Investing.com - The pound rose to 29-month highs against the dollar on Thursday after a larger than expected drop in the U.K. unemployment rate heightened expectations that the Bank of England will raise interest rates ahead of other central banks.
GBP/USD hit 1.6614, the highest since August 2011 and was last up 0.21% to 1.6609.
Cable is likely to find support at 1.6449, Wednesday’s low and resistance at 1.6725.
Sterling remained broadly stronger after data on Wednesday showed that the rate of unemployment in the U.K. fell to 7.1% in the three months to November, to stand just above the 7% level the BoE has said is its threshold for considering raising interest rates from their current record low of 0.5%.
Analysts had expected the jobless rate to fall to 7.3% from 7.4% in the three months to October.
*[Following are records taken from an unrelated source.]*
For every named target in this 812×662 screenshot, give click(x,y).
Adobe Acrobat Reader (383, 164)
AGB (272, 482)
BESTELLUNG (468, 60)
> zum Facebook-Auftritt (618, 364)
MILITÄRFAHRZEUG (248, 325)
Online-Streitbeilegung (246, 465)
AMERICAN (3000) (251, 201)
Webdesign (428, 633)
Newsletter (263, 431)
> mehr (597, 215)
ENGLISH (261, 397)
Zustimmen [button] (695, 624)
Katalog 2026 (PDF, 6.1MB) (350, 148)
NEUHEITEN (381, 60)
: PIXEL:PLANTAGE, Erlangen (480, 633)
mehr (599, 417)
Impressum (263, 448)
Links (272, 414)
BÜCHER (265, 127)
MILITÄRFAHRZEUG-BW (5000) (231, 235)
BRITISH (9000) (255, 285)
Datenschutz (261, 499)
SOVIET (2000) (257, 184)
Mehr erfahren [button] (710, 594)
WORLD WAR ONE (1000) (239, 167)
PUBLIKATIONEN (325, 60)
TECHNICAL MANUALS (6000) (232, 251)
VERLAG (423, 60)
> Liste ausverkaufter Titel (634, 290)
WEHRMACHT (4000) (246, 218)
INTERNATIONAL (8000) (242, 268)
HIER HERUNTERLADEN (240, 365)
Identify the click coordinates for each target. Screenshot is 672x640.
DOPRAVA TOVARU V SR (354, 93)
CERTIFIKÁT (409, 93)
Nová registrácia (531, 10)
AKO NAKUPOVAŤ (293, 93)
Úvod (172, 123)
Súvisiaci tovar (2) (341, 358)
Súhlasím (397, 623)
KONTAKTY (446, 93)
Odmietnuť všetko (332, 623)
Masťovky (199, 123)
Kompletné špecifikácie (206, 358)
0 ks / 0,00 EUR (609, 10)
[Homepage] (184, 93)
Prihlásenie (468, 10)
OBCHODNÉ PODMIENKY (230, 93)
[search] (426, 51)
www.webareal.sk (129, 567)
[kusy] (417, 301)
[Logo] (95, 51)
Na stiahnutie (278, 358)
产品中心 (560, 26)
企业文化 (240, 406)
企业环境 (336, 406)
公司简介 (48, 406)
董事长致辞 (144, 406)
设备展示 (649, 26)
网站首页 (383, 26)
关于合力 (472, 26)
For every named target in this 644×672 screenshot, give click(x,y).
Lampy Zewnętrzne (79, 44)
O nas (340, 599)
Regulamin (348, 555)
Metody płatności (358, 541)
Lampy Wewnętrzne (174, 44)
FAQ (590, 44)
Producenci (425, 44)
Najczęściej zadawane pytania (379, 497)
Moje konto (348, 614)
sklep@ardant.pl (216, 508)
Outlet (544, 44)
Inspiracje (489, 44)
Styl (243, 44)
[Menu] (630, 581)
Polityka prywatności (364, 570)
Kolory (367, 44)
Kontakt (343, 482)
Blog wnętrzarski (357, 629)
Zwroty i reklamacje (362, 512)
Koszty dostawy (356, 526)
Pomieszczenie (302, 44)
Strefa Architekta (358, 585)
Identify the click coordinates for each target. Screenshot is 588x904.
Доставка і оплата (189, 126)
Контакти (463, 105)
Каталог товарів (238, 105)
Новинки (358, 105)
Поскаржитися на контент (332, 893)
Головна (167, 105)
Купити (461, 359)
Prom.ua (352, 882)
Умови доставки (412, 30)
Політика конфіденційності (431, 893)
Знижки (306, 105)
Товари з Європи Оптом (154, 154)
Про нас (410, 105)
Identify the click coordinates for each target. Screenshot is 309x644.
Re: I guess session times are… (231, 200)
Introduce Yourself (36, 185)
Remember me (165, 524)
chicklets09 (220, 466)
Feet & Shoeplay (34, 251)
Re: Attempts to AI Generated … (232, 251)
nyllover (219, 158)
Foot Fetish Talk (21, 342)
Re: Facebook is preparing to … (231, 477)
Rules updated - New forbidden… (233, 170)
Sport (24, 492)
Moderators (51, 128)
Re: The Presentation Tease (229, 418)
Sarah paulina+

But the minutes of the BoE’s January meeting, also published on Wednesday, stressed that the bank is in no rush to act.
"It was now likely that the unemployment rate would reach the 7% threshold materially earlier than previously expected," the minutes said, but officials "saw no immediate need to raise Bank Rate," the bank’s benchmark interest rate, "even if the 7% unemployment threshold were to be reached in the near future."
Elsewhere, the euro was higher against the pound, with EUR/GBP advancing 0.38% to 0.8204, up from the one-year lows of 0.8167 struck on Wednesday.
The common currency was boosted after data on Thursday showed that manufacturing activity in Germany expanded at the fastest pace since May 2011 this month, bolstering the outlook for the recovery in the euro zone.
The preliminary reading of German manufacturing purchasing managers’ index came in at 56.3 in January from a final reading of 54.3 in December. Analysts had expected the index to inch up to 54.6 this month.